-- Begin --

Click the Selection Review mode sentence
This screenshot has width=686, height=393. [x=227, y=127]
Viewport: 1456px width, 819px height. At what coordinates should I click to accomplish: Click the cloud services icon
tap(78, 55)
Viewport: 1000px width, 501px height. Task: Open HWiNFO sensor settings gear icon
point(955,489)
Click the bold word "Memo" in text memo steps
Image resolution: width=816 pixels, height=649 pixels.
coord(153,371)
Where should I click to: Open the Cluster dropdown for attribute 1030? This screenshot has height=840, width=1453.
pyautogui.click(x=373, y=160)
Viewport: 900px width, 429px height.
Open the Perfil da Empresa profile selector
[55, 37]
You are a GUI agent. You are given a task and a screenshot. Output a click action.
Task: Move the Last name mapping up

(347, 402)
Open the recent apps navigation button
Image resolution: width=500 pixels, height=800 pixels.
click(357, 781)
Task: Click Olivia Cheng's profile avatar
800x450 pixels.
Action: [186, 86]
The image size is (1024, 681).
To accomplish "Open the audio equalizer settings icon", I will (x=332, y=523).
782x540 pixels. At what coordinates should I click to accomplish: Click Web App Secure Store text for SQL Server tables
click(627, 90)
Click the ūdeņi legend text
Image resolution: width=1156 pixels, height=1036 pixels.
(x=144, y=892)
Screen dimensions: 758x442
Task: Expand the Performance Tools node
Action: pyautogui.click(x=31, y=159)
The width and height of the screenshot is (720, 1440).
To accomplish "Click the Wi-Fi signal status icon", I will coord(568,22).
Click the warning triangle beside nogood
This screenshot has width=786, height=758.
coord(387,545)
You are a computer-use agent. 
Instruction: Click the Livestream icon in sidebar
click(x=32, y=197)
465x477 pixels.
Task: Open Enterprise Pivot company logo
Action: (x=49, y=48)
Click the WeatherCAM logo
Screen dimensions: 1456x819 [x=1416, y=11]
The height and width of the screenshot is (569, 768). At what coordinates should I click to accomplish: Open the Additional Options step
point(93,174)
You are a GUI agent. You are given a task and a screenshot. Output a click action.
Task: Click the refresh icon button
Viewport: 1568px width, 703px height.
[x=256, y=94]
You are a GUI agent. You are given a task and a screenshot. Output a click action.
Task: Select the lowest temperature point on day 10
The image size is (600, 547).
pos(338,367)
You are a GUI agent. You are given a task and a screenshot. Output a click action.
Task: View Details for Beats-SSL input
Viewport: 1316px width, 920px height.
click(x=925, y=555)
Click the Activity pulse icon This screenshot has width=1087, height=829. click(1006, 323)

-- End --

__OBJECTIVE__. Convert the lines above into a Markdown table with a Row column for the row number and a Line column for the line, leaving out blank lines.

__RESPONSE TO THIS TASK__.
| Row | Line |
|---|---|
| 1 | Click the Selection Review mode sentence |
| 2 | This screenshot has width=686, height=393. [x=227, y=127] |
| 3 | Viewport: 1456px width, 819px height. At what coordinates should I click to accomplish: Click the cloud services icon |
| 4 | tap(78, 55) |
| 5 | Viewport: 1000px width, 501px height. Task: Open HWiNFO sensor settings gear icon |
| 6 | point(955,489) |
| 7 | Click the bold word "Memo" in text memo steps |
| 8 | Image resolution: width=816 pixels, height=649 pixels. |
| 9 | coord(153,371) |
| 10 | Where should I click to: Open the Cluster dropdown for attribute 1030? This screenshot has height=840, width=1453. |
| 11 | pyautogui.click(x=373, y=160) |
| 12 | Viewport: 900px width, 429px height. |
| 13 | Open the Perfil da Empresa profile selector |
| 14 | [55, 37] |
| 15 | You are a GUI agent. You are given a task and a screenshot. Output a click action. |
| 16 | Task: Move the Last name mapping up |
| 17 | (347, 402) |
| 18 | Open the recent apps navigation button |
| 19 | Image resolution: width=500 pixels, height=800 pixels. |
| 20 | click(357, 781) |
| 21 | Task: Click Olivia Cheng's profile avatar |
| 22 | 800x450 pixels. |
| 23 | Action: [186, 86] |
| 24 | The image size is (1024, 681). |
| 25 | To accomplish "Open the audio equalizer settings icon", I will (x=332, y=523). |
| 26 | 782x540 pixels. At what coordinates should I click to accomplish: Click Web App Secure Store text for SQL Server tables |
| 27 | click(627, 90) |
| 28 | Click the ūdeņi legend text |
| 29 | Image resolution: width=1156 pixels, height=1036 pixels. |
| 30 | (x=144, y=892) |
| 31 | Screen dimensions: 758x442 |
| 32 | Task: Expand the Performance Tools node |
| 33 | Action: pyautogui.click(x=31, y=159) |
| 34 | The width and height of the screenshot is (720, 1440). |
| 35 | To accomplish "Click the Wi-Fi signal status icon", I will coord(568,22). |
| 36 | Click the warning triangle beside nogood |
| 37 | This screenshot has width=786, height=758. |
| 38 | coord(387,545) |
| 39 | You are a computer-use agent.  |
| 40 | Instruction: Click the Livestream icon in sidebar |
| 41 | click(x=32, y=197) |
| 42 | 465x477 pixels. |
| 43 | Task: Open Enterprise Pivot company logo |
| 44 | Action: (x=49, y=48) |
| 45 | Click the WeatherCAM logo |
| 46 | Screen dimensions: 1456x819 [x=1416, y=11] |
| 47 | The height and width of the screenshot is (569, 768). At what coordinates should I click to accomplish: Open the Additional Options step |
| 48 | point(93,174) |
| 49 | You are a GUI agent. You are given a task and a screenshot. Output a click action. |
| 50 | Task: Click the refresh icon button |
| 51 | Viewport: 1568px width, 703px height. |
| 52 | [x=256, y=94] |
| 53 | You are a GUI agent. You are given a task and a screenshot. Output a click action. |
| 54 | Task: Select the lowest temperature point on day 10 |
| 55 | The image size is (600, 547). |
| 56 | pos(338,367) |
| 57 | You are a GUI agent. You are given a task and a screenshot. Output a click action. |
| 58 | Task: View Details for Beats-SSL input |
| 59 | Viewport: 1316px width, 920px height. |
| 60 | click(x=925, y=555) |
| 61 | Click the Activity pulse icon This screenshot has width=1087, height=829. click(1006, 323) |